+++ Selected excerpt +++

Words from the Wise

Article by David Edwards

David Edwards brings bite-sized process safety wisdom from Trevor Kletz to a new generation

TREVOR Kletz was one of the founders and leaders of process safety in thought and practice. He is arguably responsible for saving thousands of lives in his role as a safety adviser and renowned academic. Sadly, he died in 2013 but left behind a magnificent canon of publications, including 16 books and well over a hundred peer-reviewed papers on loss prevention and process safety. These communicate useful learning in a readable and understandable way and will guide safety people in their work in our industry – and beyond – long into the future.

A new compendium of his work collects Kletz’ wisdom on many aspects of process safety, augments it and presents it for a new audience. Over a series of three articles published throughout 2022, my co-authors and I will share some lessons from his work to help reinforce some community memory (and hopefully inspire you to buy the book and delve more deeply).

Kletz is perhaps best known for his clarity of thought around design, in particular, the inherently safer approach. This aims to eliminate or reduce hazards and/or exposure to them and/or the chance of their occurrence, by design. He distilled his thoughts into memorable statements:

  • What you don’t have, can’t leak;
  • People who are not there cannot be killed; and
  • The more complicated a system becomes, the more opportunities there are for equipment failure and human error.

Inherently safer design has further cost benefits, because it often requires less equipment. Kletz often quoted Henry Ford, who said: “What you don’t fit costs you nothing and requires no maintenance”, while showing a slide of a Model T Ford, the world’s first affordable car because of its simple design.
Most people will say that this approach is common sense, and it is, but it took Kletz to cast this common sense into a practical philosophy.

+++ Excerpted data +++

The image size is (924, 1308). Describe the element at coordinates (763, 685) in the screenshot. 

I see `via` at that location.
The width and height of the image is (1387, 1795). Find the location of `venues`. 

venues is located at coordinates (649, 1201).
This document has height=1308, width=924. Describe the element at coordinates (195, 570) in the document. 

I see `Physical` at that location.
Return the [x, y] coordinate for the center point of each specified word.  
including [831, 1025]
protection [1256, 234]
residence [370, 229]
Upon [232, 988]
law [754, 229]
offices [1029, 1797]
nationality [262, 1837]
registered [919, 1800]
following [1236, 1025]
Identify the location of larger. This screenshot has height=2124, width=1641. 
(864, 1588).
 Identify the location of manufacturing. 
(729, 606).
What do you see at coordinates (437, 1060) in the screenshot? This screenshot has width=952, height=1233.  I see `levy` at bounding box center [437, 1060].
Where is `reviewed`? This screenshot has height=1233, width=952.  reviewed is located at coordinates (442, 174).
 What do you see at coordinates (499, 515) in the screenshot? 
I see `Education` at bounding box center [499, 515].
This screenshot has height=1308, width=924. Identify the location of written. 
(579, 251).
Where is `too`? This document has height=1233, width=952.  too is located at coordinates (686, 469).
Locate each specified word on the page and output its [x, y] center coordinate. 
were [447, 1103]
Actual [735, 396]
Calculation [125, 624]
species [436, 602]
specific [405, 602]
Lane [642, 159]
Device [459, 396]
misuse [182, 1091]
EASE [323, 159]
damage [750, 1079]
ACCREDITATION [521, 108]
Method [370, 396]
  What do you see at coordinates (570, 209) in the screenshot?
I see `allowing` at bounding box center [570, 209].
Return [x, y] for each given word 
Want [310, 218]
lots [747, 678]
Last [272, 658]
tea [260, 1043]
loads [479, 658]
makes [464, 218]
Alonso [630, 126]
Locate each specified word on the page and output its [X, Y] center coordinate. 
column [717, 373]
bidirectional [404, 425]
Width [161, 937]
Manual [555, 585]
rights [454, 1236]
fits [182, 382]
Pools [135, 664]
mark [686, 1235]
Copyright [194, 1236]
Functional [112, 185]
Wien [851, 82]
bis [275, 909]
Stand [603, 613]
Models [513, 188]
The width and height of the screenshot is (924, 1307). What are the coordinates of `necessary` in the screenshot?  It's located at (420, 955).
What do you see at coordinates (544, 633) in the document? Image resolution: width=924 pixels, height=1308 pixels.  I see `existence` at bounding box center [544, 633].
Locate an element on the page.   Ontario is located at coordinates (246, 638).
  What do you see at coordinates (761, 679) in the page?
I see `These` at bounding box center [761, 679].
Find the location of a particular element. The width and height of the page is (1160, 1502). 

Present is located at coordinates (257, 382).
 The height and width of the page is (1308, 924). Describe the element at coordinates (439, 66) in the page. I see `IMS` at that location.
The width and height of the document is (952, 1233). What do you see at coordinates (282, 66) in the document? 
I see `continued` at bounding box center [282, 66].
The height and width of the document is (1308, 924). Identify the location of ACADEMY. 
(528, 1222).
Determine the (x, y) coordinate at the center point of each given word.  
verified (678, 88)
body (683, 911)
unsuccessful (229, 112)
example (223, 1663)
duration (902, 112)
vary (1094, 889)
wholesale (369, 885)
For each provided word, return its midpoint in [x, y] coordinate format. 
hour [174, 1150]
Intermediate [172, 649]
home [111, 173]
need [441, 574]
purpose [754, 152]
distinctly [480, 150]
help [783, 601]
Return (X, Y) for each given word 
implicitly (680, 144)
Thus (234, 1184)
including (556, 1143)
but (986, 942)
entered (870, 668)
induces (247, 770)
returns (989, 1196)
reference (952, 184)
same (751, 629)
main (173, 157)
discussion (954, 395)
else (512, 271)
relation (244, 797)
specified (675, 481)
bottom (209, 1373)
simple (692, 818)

+++

Brief 1 → In the article on Trevor Kletz, rewrite the part that begins at the words "Kletz is perhaps" and stops after "its simple design.", replacing "equipment" with "hardware".
Brief 2 →
Answer these questions from the article on Trevor Kletz:
(a) How many books did Kletz publish?
(b) In what year did he die?
(c) What car was shown on the slide Kletz used while quoting Henry Ford?
Brief 3 → Continue the article on Trevor Kletz from its last sentence.

Right answer 1 →
Kletz is perhaps best known for his clarity of thought around design, in particular, the inherently safer approach. This aims to eliminate or reduce hazards and/or exposure to them and/or the chance of their occurrence, by design. He distilled his thoughts into memorable statements:

  • What you don’t have, can’t leak;
  • People who are not there cannot be killed; and
  • The more complicated a system becomes, the more opportunities there are for hardware failure and human error.

Inherently safer design has further cost benefits, because it often requires less hardware. Kletz often quoted Henry Ford, who said: “What you don’t fit costs you nothing and requires no maintenance”, while showing a slide of a Model T Ford, the world’s first affordable car because of its simple design.

Right answer 2 →
(a) 16
(b) 2013
(c) A Model T Ford

Right answer 3 →
The most infamous example of an inherently unsafe design, where the hazard was realised in a catastrophe that killed many thousands and injured over half a million people was the Bhopal gas disaster. The design and development of the Bhopal plant violated many of the principles of inherently safer design, such as unnecessarily storing a large quantity of a dangerous intermediate chemical and allowing many people to live too close to it.

Subsequent articles in TCE will address different aspects of Kletz’ wisdom but for now, putting his ideas together, we have a hierarchical safety philosophy, starting with the most beneficial:

1. Practise inherently safer design to eliminate or reduce hazards and accident causes and separate people from danger.
2. Then, use HAZAN and HAZOP to rigorously analyse what you want to do but also with an awareness of human error, in order to minimise the risk.
3. If the plant is built, manage the maintenance risk and control modifications.
4. If despite all of this, you do have an accident, investigate it, record and make the details easily accessible, learn the lessons and tell people all about it, so that we don’t do it again.

One of Kletz’ most well-known quotations is that “organisations have no memory” – so buy this book and let’s keep his wisdom alive for the new generation of safety practitioners.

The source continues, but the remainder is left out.